Version 22-03-8

Vortrag: Differential Object Marking and discourse prominence in Spanish: a corpus-based study

In Spanish, differential object marking (DOM) is characterized by the morphological marker a ‘to’ (García García 2018), which may precede human-indefinite direct objects. The literature has proposed several possible hypotheses to explain this phenomenon (see Fábregas 2013). One of them claims that DOM is triggered by topicality (Leonetti 2004). Following this line of research, we hypothesize that the presence of DOM increases the discourse prominence of the direct object (DO). Hence, it increases the probability that an a-marked DO will be re-used in the following discourse (cf. Chiriacescu & von Heusinger 2010). Moreover, we assume that in a transitive construction with a human subject and a human-indefinite direct object, as in (1), DOs with DOM trigger more rementions than DO without DOM.
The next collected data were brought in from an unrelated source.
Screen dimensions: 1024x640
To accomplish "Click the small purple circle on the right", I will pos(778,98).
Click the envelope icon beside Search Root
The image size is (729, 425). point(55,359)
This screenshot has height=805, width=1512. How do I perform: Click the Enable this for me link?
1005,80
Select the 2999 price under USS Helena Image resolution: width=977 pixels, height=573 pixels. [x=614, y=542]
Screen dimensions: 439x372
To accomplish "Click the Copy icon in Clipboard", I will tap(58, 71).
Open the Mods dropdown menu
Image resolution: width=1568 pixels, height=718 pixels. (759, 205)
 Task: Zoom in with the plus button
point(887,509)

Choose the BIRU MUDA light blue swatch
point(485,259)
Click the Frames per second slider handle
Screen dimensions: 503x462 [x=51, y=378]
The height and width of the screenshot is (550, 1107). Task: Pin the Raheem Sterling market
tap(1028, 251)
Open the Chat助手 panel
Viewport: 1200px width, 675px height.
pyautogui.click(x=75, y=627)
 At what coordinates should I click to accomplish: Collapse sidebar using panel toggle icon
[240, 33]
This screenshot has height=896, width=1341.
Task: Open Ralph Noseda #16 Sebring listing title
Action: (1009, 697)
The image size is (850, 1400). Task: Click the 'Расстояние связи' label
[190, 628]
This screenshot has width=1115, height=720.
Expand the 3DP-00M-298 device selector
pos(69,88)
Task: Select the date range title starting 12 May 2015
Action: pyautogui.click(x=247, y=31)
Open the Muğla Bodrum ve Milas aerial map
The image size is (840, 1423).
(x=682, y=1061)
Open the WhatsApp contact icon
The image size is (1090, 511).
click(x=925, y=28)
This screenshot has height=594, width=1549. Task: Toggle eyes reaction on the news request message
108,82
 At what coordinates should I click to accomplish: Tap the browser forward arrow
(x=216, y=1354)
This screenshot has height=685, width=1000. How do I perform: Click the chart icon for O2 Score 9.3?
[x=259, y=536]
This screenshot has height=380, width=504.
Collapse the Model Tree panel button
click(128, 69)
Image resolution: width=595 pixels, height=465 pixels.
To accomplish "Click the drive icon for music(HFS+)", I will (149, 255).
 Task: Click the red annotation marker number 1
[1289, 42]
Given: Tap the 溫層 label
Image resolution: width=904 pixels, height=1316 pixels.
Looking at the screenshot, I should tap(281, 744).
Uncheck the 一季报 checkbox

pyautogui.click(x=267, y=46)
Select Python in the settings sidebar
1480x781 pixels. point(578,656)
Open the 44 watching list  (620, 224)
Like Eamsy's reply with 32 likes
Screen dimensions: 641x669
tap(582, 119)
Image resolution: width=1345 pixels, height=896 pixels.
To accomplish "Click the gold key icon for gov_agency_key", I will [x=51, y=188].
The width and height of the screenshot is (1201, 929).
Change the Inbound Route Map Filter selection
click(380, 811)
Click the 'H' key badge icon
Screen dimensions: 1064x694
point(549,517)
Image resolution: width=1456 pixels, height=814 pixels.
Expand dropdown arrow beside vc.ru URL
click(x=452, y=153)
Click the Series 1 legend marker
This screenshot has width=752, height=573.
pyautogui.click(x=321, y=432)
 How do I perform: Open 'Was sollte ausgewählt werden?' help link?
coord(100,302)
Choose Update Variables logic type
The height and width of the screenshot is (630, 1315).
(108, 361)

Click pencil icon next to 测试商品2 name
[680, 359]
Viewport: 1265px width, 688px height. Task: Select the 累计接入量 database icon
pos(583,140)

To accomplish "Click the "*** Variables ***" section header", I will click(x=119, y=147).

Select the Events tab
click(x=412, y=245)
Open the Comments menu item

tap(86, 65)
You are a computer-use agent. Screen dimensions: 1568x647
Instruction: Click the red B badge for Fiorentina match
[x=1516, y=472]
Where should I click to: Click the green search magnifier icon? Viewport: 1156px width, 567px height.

(1) Juan vio (a) un muchacho.
‘Juan saw (DOM) a boy.’

In order to test this hypothesis, we conducted a corpus-based search on the Corpus del Español del Siglo XXI. The study focuses on written Peninsular Spanish and analyzes sentences, such as (1), constructed using the verbs ver ‘to see’, elegir ‘to choose’, enviar ‘to send’, mandar ‘to send’, traer ‘to bring’, and presentar ‘to present’ with the feature [±DOM]. In total, we analyzed 3942 sentences. However, after manually isolating all the hits with both a human subject and a human DO, we were left with 112 sentences. Then, we looked at the subsequent sentences and annotated all the cases in which referent 1 and/or referent 2, i.e., the respective subject and direct object of the preceding sentence, were rementioned.

The results of the corpus search regarding the remention of Ref1 and Ref2 show (through a numerical difference) that Ref2 (48,2%) is more rementioned than Ref1 (42,2%) when it is preceded by DOM. Moreover, when we compare the number of rementions of Ref2 according to [±DOM], Ref2 is more rementioned in constructions with DOM (48,2%) than without DOM (37,9%), which seems to corroborate our hypothesis.

Besides presenting the corpus-based study and all the decisions that were taken, the talk will address the problems/difficulties of using corpora to investigate discourse and the challenges of using a corpus that is not annotated for animacy.

Acknowledgment:
The research for this paper has been funded by the German Research Foundation (DFG) as part of the SFB 1252 “Prominence in Language” in the project B04 “Interaction of nominal and verbal features for Differential Object Marking” at the University of Cologne.

Corpus:
REAL ACADEMIA ESPAÑOLA: Banco de datos (CORPES XXI) [en línea]. Corpus del Español del Siglo XXI (CORPES). [last access: 06.01.2022]

References:
Chiriacescu, S. & von Heusinger, K. (2010). Discourse Prominence and Pe-marking in Romanian. International Review of Pragmatics2. 298–332.
Fábregas, A. (2013). Differential Object Marking in Spanish: State of the art. Borealis: An International Journal of Hispanic Linguistics 2(2). 1–80.
García García, M. (2018). Nominal and verbal parameters in the diachrony of differential object marking in Spanish. In I. A. Seržant & A. Witzlack-Makarevich (Eds.), Diachrony of differential argument marking, 209–242. Berlin: Language Science Press.
Leonetti, M. (2004). Specificity and differential object marking in Spanish. Catalan Journal of Linguistics 3. 75–114.